* **TASK TO CARRY OUT**
Look below and pull out each line with the word "biometeorološke".
[[ INPUT DATA, beginning ]]
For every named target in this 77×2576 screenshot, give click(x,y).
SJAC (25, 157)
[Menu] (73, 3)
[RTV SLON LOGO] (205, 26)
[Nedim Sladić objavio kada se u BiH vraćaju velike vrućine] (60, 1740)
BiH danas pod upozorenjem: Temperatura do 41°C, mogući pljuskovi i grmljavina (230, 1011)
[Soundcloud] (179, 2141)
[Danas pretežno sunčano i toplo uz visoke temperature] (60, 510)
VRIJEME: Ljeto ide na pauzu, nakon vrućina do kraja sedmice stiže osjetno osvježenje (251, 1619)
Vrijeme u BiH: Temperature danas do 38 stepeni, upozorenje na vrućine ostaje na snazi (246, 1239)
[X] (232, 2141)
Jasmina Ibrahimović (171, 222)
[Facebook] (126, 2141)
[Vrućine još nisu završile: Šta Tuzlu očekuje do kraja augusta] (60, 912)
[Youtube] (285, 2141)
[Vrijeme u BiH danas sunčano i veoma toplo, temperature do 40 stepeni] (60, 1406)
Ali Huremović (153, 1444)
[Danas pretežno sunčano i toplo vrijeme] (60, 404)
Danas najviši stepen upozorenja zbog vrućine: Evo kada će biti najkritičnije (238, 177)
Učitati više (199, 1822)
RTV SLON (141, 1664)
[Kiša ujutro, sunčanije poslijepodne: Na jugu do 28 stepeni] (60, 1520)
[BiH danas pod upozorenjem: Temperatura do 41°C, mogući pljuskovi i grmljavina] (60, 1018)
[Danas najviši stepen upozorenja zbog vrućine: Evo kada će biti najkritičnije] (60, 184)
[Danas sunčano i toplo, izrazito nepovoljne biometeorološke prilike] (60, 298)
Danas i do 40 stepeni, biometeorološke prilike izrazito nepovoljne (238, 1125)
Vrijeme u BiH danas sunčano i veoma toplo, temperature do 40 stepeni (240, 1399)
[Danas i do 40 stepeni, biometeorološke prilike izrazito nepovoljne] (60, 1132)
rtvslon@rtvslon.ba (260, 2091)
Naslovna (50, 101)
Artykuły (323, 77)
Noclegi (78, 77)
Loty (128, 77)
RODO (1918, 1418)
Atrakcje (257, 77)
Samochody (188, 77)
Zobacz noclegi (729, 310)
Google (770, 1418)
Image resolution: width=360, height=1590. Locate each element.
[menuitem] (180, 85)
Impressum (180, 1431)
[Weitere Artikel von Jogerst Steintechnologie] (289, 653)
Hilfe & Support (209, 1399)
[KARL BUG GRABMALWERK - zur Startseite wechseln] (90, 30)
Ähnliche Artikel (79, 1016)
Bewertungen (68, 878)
[[ INPUT DATA, end ]]
* **RESPONSE TO THIS TASK**
[Danas sunčano i toplo, izrazito nepovoljne biometeorološke prilike] (60, 298)
Danas i do 40 stepeni, biometeorološke prilike izrazito nepovoljne (238, 1125)
[Danas i do 40 stepeni, biometeorološke prilike izrazito nepovoljne] (60, 1132)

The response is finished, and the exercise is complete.